> _TASK TO CARRY OUT_: The expected output is the data below, restated word for word.
----
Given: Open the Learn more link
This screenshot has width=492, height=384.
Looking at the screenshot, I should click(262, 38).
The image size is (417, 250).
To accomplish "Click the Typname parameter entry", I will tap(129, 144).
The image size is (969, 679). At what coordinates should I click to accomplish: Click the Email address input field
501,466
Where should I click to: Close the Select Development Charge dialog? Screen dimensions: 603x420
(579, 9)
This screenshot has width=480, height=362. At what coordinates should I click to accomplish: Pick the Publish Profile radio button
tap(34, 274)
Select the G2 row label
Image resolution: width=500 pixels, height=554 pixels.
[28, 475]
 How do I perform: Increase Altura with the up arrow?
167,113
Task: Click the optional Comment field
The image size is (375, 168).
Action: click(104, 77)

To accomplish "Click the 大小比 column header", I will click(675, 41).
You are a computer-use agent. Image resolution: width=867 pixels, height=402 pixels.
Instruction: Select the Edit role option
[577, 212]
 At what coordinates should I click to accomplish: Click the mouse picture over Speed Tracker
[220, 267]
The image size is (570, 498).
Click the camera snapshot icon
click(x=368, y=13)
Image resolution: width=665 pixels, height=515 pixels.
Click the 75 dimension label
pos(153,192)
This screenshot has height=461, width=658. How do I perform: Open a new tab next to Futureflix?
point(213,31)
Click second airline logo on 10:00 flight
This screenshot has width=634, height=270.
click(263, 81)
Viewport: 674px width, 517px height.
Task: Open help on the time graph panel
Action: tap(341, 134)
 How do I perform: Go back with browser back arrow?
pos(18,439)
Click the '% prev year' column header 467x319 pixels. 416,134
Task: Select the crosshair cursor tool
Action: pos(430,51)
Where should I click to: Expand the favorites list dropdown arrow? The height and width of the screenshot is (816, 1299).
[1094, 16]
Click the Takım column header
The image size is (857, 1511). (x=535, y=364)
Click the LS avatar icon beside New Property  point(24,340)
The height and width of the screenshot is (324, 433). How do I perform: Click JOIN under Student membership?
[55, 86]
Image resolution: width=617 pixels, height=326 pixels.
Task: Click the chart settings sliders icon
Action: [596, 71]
----
> _OUTPUT FOR THIS TASK_:
Given: Open the Learn more link
This screenshot has width=492, height=384.
Looking at the screenshot, I should click(262, 38).
The image size is (417, 250).
To accomplish "Click the Typname parameter entry", I will tap(129, 144).
The image size is (969, 679). At what coordinates should I click to accomplish: Click the Email address input field
501,466
Where should I click to: Close the Select Development Charge dialog? Screen dimensions: 603x420
(579, 9)
This screenshot has width=480, height=362. At what coordinates should I click to accomplish: Pick the Publish Profile radio button
tap(34, 274)
Select the G2 row label
Image resolution: width=500 pixels, height=554 pixels.
[28, 475]
 How do I perform: Increase Altura with the up arrow?
167,113
Task: Click the optional Comment field
The image size is (375, 168).
Action: click(104, 77)

To accomplish "Click the 大小比 column header", I will click(675, 41).
You are a computer-use agent. Image resolution: width=867 pixels, height=402 pixels.
Instruction: Select the Edit role option
[577, 212]
 At what coordinates should I click to accomplish: Click the mouse picture over Speed Tracker
[220, 267]
The image size is (570, 498).
Click the camera snapshot icon
click(x=368, y=13)
Image resolution: width=665 pixels, height=515 pixels.
Click the 75 dimension label
pos(153,192)
This screenshot has height=461, width=658. How do I perform: Open a new tab next to Futureflix?
point(213,31)
Click second airline logo on 10:00 flight
This screenshot has width=634, height=270.
click(263, 81)
Viewport: 674px width, 517px height.
Task: Open help on the time graph panel
Action: tap(341, 134)
 How do I perform: Go back with browser back arrow?
pos(18,439)
Click the '% prev year' column header 467x319 pixels. 416,134
Task: Select the crosshair cursor tool
Action: pos(430,51)
Where should I click to: Expand the favorites list dropdown arrow? The height and width of the screenshot is (816, 1299).
[1094, 16]
Click the Takım column header
The image size is (857, 1511). (x=535, y=364)
Click the LS avatar icon beside New Property  point(24,340)
The height and width of the screenshot is (324, 433). How do I perform: Click JOIN under Student membership?
[55, 86]
Image resolution: width=617 pixels, height=326 pixels.
Task: Click the chart settings sliders icon
Action: [596, 71]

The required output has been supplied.